Task prompt => Exclude the pictures. Transcribe, exactly as written, the lines from the one with "You are a computer-use" through the end of the entries below.

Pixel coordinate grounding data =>

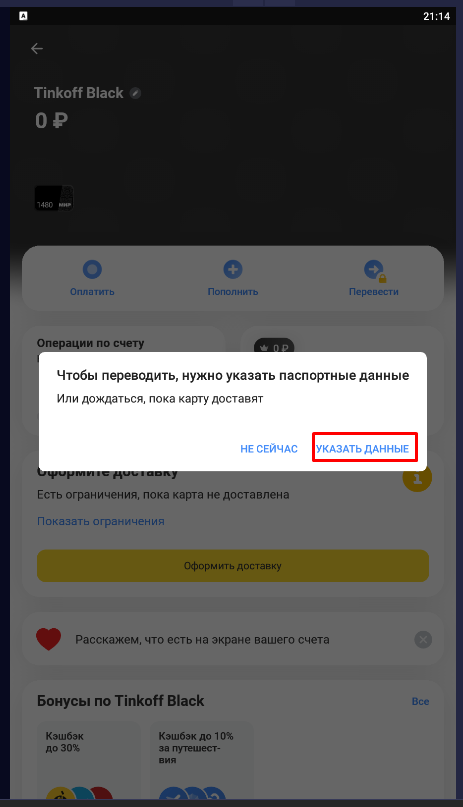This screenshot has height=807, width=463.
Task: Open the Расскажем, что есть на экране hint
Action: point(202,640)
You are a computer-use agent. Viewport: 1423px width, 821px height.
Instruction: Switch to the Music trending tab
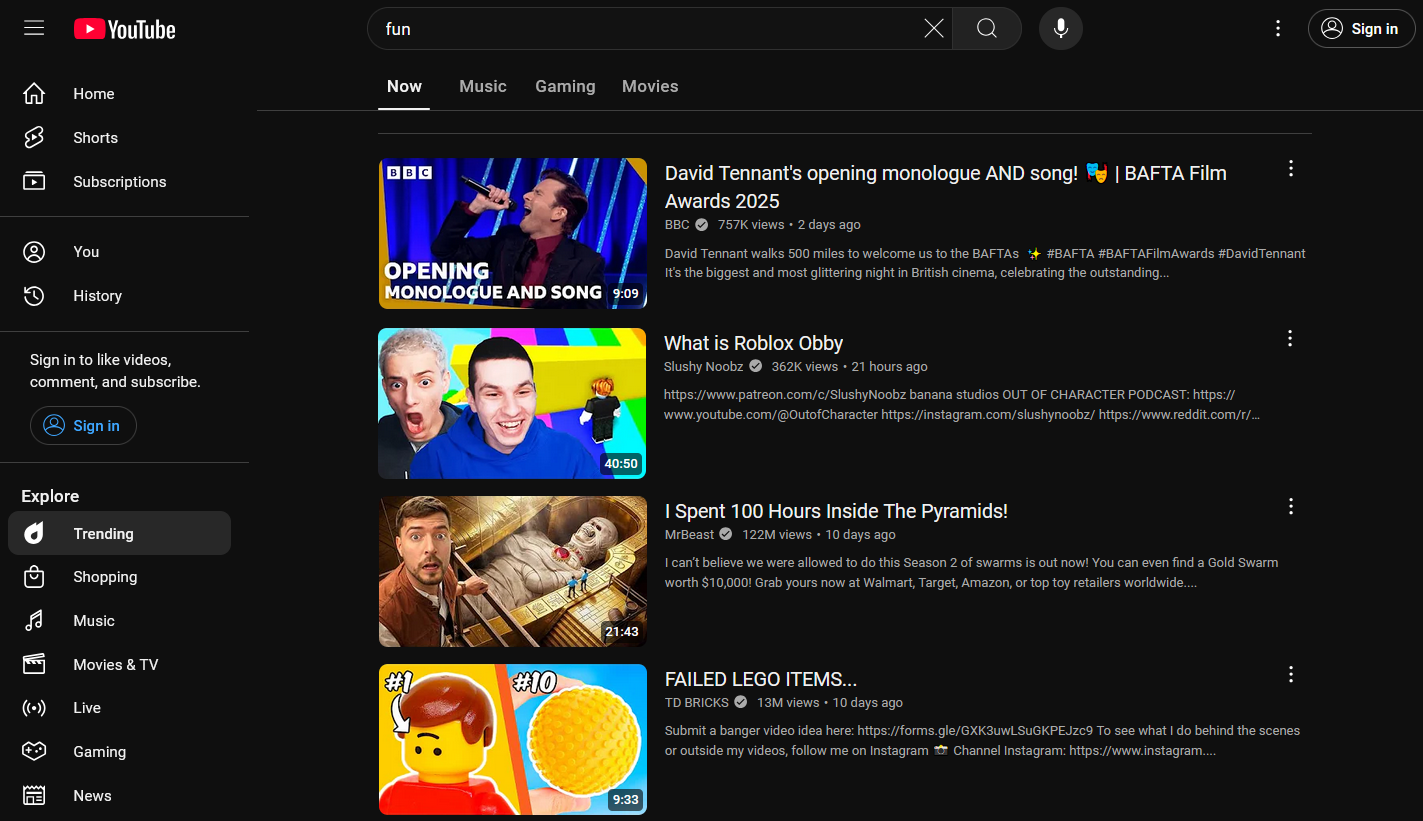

Task result =>
You are a computer-use agent. Viewport: 1423px width, 821px height.
Instruction: Switch to the Music trending tab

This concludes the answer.